■ SHORT TASK ■
Locate each line in the material below that contains the word "Instruction", and copy those lines out. Matching is case-sensitive.

"""

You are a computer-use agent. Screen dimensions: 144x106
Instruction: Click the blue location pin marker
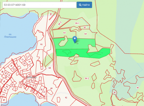point(75,39)
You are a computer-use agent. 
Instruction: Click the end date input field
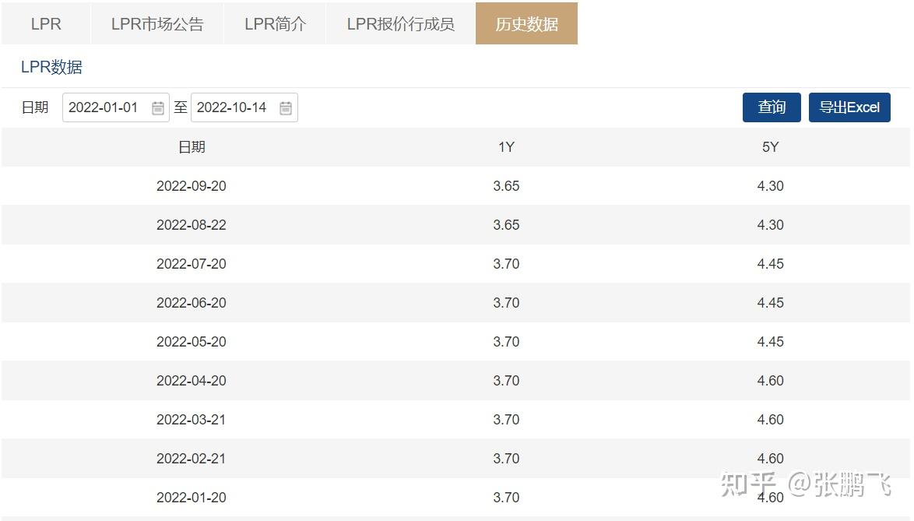(234, 107)
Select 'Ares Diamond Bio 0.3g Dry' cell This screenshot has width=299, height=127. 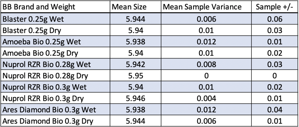pos(48,121)
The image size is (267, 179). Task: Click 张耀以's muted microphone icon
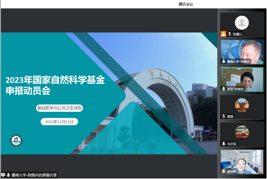pos(230,34)
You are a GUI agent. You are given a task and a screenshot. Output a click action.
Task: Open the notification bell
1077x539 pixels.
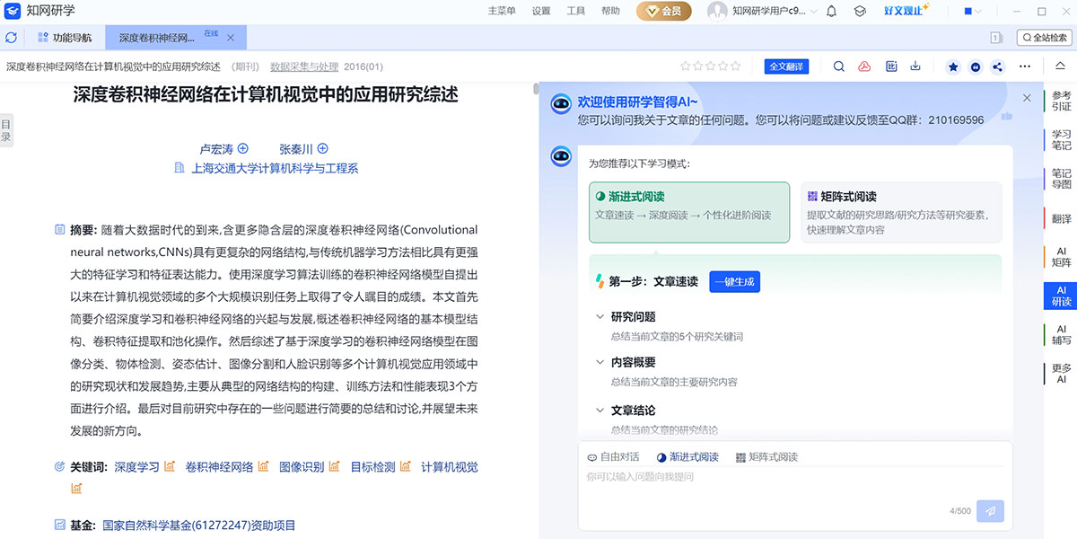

"""

■ WORKED SOLUTION ■
Instruction: Click the blue location pin marker
Instruction: Click the end date input field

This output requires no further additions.